Reviewed by Suzanne Gay (East Asian Studies Program, Oberlin College)
Published on H-Japan (July, 2001)
A New Biography of Oda Nobunaga
A New Biography of Oda Nobunaga
Jeroen Lamers has written a biography of Oda Nobunaga, the sixteenth century warrior who was the first of the so-called three great unifiers of early modern Japan. The study focuses particularly on the policies and actions of Nobunaga during the years of his national ascendancy, 1568-82. Mr. Lamers has consulted a wide range of contemporary sources: in addition to numerous official documents, these include the Shincho Kyou-ki by Oota Gyuuichi, Nobunaga's first chronicler, the Jesuit records, and diaries like the Kanemi Kyou-ki and Tokitsugu Kyou-ki. Mr. Lamers has also taken full measure of the works of Japanese and western historians in his treatment of this important figure.
This monograph contributes in several important ways to the literature on Nobunaga and sixteenth century Japan. First, it is the only thorough treatment of Nobunaga's career and achievements in a western language. Although we have read about Nobunaga, or at least Nobunaga's policies, in the context of the Sengoku period and are aware of his main achievements, it tends to be mainly as a forerunner to Hideyoshi and Ieyasu that he is remembered. In a full treatment of his life his achievements are better appreciated not only for what came after him but for what he achieved in his own times. Second, we can better appreciate Nobunaga's genius as a military and especially political tactician when we see the tremendous odds against which he struggled all his adult life, besieged by enemies on all sides. Although the Japanese political scene fell into disarray once Nobunaga was assassinated, his policies and campaigns had indeed unified great portions of the country by the time Hideyoshi took control. In his drive to take Kyoto and in his decision to settle in Azuchi, near but not in the ancient capital, Nobunaga defined himself as a national leader and not simply as the head of a coalition of warriors. Finally, by giving close attention to the years 1568 through 1573, Mr. Lamers shows the Muromachi shogunate under the active leadership of the last shogun, Yoshiaki, to have been much more vital and politically significant even immediately prior to its demise than is usually thought.

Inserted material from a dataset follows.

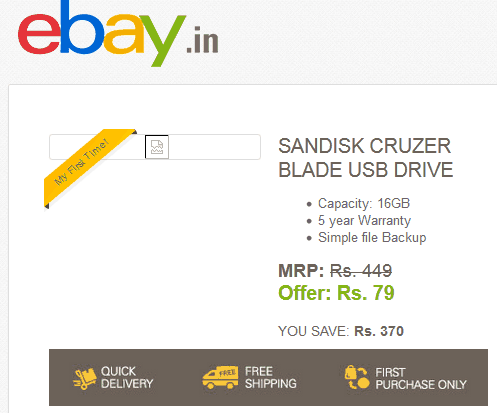
Task: Click the Capacity: 16GB bullet
Action: [x=364, y=203]
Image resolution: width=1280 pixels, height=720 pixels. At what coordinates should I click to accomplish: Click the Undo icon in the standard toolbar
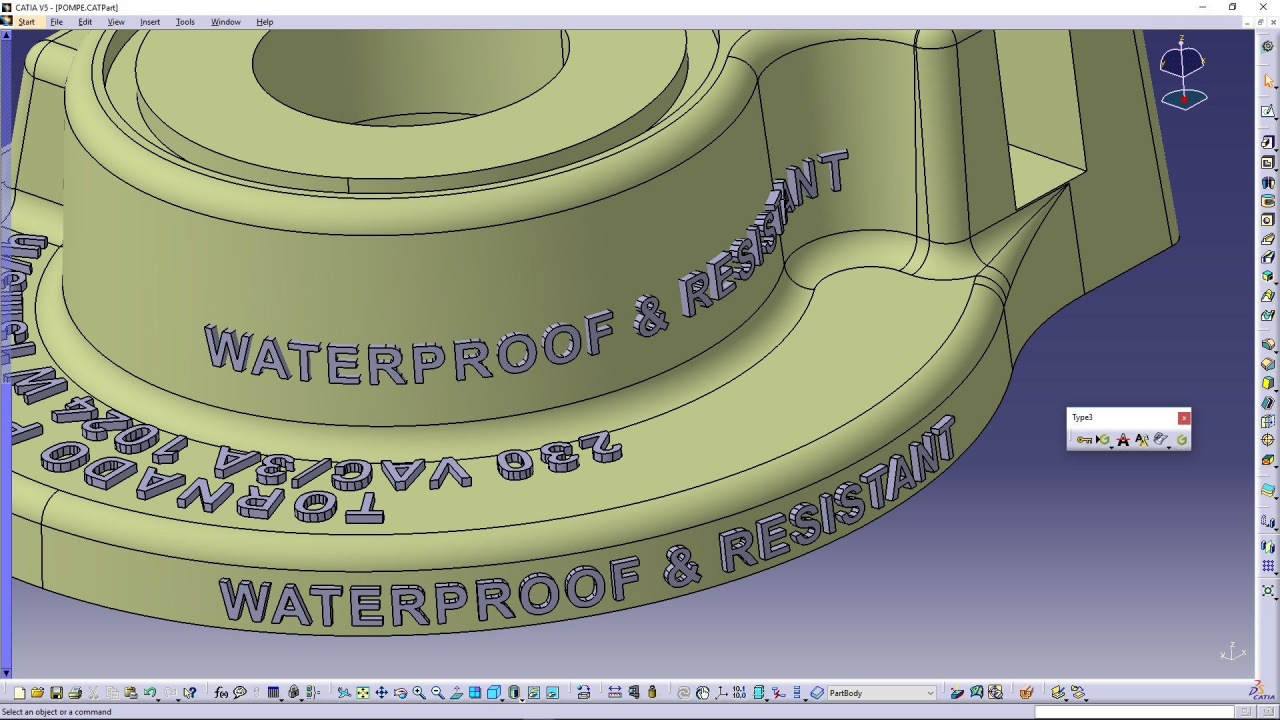148,692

Mr. Lamers approaches the story of Nobunaga's life primarily as a series of scholarly debates which he presents, analyzes and, often, dismisses in whole or in part. He then puts forth his own revisionist conclusions, some of which are persuasive and carefully considered, and certainly demonstrate familiarity with both Japanese and western scholarship. Nevertheless, this approach, however valid it may be in a dissertation, imparts a pedantic quality to a biography and detracts from what should be the narrative thrust of Nobunaga's life. Some of the scholarly judgments, moreover, come across as excessively dismissive. Asao Naohiro's thinking on the concept of tenka, for instance, should not be dismissed out of hand (p. 128) simply because the author is determined to refute the theory of Nobunaga's self-deification. It is quite possible, it seems to me, that Nobunaga had the intellectual capacity, not to mention political shrewdness, to apply concepts of statehood to his rule. Mr. Lamers, however, seems determined to portray him at all costs as a pragmatist.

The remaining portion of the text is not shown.